The size of the financial sector is significant, yet it does not on paper warrant bail-outs of this scale. For instance, the cost of the bail-out of the US financial institutions last year was US$12.8 trillion (Bt439 trillion), equivalent to 89 per cent of GDP. At the same time, the UK government churned out $2 trillion to bail out the British banking system, also equal to 89 per cent of GDP.

On April 23, Bloomberg reported UK-government support for the banking system had risen to ฃ1.4 trillion (Bt73.52 trillion) and might climb higher as the financial crisis spread to developing societies and economists warned lenders might need more aid.

"The size of this financial bail-out is unprecedented," Alan Clarke, an economist at BNP Paribas in London, told Bloomberg.

"The worry is that this is not going to be enough and the government may need to come back and step in again."

In 1997, when Thailand faced the financial crisis, the bail-out cost was only $17 billion, or 12 per cent of GDP. This was compared with $21 billion, or 9 per cent of GDP, for Indonesia and $57 billion, or 11 per cent of GDP, for South Korea.

The underlying reason for the too-big-to-fail mentality among the banking authorities is the exposure of the banks to the derivatives market. The size of the derivatives market is now about $743 trillion, equal to more than 11 years of what the world can produce.

The size of the world's equity markets is only $31 trillion.

Once one understands the size and limited disclosure information available in the over-the-counter derivatives market, one begins to see why some of the largest financial institutions cannot be allowed to fail.
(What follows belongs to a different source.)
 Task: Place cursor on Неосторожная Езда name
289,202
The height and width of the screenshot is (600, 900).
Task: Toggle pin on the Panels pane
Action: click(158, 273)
"The impact on the financial system would be too unpredictable and potentially massive. The failure of a large derivatives counterparty would create 'black holes' on balance sheets, from which the value of quality assets would never emerge," Sprott Asset Management said.

"As it stands, whether the major banks are 'too big to fail' or have 'too many counterparties' to fail is a purely academic quandary, because given the proliferation of these financial instruments, the derivatives fallout of a failed counterparty could be

immensely damaging to the entire financial system."

For this very reason, the US Federal Reserve and the US Treasury had to come to the rescue of the American International Group (AIG), which is the major player in the credit-default swap, by ploughing almost $200 billion into this insurance firm alone. If AIG had been allowed to die a natural death, the global financial system would have collapsed beyond repair.